What is asked →
Copy these lines word for word.

═══ Data lines

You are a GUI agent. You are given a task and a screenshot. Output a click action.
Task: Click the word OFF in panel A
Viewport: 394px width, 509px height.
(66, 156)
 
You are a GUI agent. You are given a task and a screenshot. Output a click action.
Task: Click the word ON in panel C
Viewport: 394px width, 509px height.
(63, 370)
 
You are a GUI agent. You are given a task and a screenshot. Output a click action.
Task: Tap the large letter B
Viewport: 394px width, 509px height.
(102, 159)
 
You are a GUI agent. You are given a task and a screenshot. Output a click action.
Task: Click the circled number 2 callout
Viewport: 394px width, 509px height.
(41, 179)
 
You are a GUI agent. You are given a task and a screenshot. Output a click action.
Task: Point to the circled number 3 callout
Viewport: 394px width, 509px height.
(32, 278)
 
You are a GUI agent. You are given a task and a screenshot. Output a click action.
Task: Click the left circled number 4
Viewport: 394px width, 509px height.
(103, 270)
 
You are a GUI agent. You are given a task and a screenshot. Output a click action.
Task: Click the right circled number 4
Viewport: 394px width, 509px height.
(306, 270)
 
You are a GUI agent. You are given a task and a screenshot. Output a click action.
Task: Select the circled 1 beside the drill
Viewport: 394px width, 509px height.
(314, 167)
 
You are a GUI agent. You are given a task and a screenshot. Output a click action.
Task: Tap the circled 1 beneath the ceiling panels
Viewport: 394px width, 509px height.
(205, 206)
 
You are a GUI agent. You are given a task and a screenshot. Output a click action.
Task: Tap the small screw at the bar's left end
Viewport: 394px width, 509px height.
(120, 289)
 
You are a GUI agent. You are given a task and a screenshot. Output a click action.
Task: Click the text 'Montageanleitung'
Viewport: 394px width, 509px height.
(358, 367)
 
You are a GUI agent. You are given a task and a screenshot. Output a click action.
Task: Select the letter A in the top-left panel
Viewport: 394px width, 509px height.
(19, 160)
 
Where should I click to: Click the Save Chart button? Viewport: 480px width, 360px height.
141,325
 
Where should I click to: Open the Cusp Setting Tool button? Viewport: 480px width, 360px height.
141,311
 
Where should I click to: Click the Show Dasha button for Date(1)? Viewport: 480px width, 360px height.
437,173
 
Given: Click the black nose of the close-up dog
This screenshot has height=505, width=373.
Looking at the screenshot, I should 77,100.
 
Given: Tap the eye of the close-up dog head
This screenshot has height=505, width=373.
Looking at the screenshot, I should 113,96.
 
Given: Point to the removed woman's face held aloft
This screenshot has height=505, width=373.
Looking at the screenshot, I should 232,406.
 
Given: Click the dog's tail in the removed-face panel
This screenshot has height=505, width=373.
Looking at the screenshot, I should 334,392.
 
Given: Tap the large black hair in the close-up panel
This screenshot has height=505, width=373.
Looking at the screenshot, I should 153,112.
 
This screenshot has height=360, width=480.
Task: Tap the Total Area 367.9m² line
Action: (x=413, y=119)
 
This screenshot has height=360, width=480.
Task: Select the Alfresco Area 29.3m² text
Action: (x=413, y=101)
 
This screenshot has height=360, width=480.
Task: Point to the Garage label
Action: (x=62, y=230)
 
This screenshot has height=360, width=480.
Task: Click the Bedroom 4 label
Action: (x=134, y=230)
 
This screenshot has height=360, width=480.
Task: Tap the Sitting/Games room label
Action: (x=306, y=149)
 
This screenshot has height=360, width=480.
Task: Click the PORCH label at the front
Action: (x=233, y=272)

══════

Result for this task →
You are a GUI agent. You are given a task and a screenshot. Output a click action.
Task: Click the word OFF in panel A
Viewport: 394px width, 509px height.
(66, 156)
 
You are a GUI agent. You are given a task and a screenshot. Output a click action.
Task: Click the word ON in panel C
Viewport: 394px width, 509px height.
(63, 370)
 
You are a GUI agent. You are given a task and a screenshot. Output a click action.
Task: Tap the large letter B
Viewport: 394px width, 509px height.
(102, 159)
 
You are a GUI agent. You are given a task and a screenshot. Output a click action.
Task: Click the circled number 2 callout
Viewport: 394px width, 509px height.
(41, 179)
 
You are a GUI agent. You are given a task and a screenshot. Output a click action.
Task: Point to the circled number 3 callout
Viewport: 394px width, 509px height.
(32, 278)
 
You are a GUI agent. You are given a task and a screenshot. Output a click action.
Task: Click the left circled number 4
Viewport: 394px width, 509px height.
(103, 270)
 
You are a GUI agent. You are given a task and a screenshot. Output a click action.
Task: Click the right circled number 4
Viewport: 394px width, 509px height.
(306, 270)
 
You are a GUI agent. You are given a task and a screenshot. Output a click action.
Task: Select the circled 1 beside the drill
Viewport: 394px width, 509px height.
(314, 167)
 
You are a GUI agent. You are given a task and a screenshot. Output a click action.
Task: Tap the circled 1 beneath the ceiling panels
Viewport: 394px width, 509px height.
(205, 206)
 
You are a GUI agent. You are given a task and a screenshot. Output a click action.
Task: Tap the small screw at the bar's left end
Viewport: 394px width, 509px height.
(120, 289)
 
You are a GUI agent. You are given a task and a screenshot. Output a click action.
Task: Click the text 'Montageanleitung'
Viewport: 394px width, 509px height.
(358, 367)
 
You are a GUI agent. You are given a task and a screenshot. Output a click action.
Task: Select the letter A in the top-left panel
Viewport: 394px width, 509px height.
(19, 160)
 
Where should I click to: Click the Save Chart button? Viewport: 480px width, 360px height.
141,325
 
Where should I click to: Open the Cusp Setting Tool button? Viewport: 480px width, 360px height.
141,311
 
Where should I click to: Click the Show Dasha button for Date(1)? Viewport: 480px width, 360px height.
437,173
 
Given: Click the black nose of the close-up dog
This screenshot has height=505, width=373.
Looking at the screenshot, I should 77,100.
 
Given: Tap the eye of the close-up dog head
This screenshot has height=505, width=373.
Looking at the screenshot, I should 113,96.
 
Given: Point to the removed woman's face held aloft
This screenshot has height=505, width=373.
Looking at the screenshot, I should 232,406.
 
Given: Click the dog's tail in the removed-face panel
This screenshot has height=505, width=373.
Looking at the screenshot, I should 334,392.
 
Given: Tap the large black hair in the close-up panel
This screenshot has height=505, width=373.
Looking at the screenshot, I should 153,112.
 
This screenshot has height=360, width=480.
Task: Tap the Total Area 367.9m² line
Action: (x=413, y=119)
 
This screenshot has height=360, width=480.
Task: Select the Alfresco Area 29.3m² text
Action: (x=413, y=101)
 
This screenshot has height=360, width=480.
Task: Point to the Garage label
Action: (x=62, y=230)
 
This screenshot has height=360, width=480.
Task: Click the Bedroom 4 label
Action: (x=134, y=230)
 
This screenshot has height=360, width=480.
Task: Tap the Sitting/Games room label
Action: (x=306, y=149)
 
This screenshot has height=360, width=480.
Task: Click the PORCH label at the front
Action: (x=233, y=272)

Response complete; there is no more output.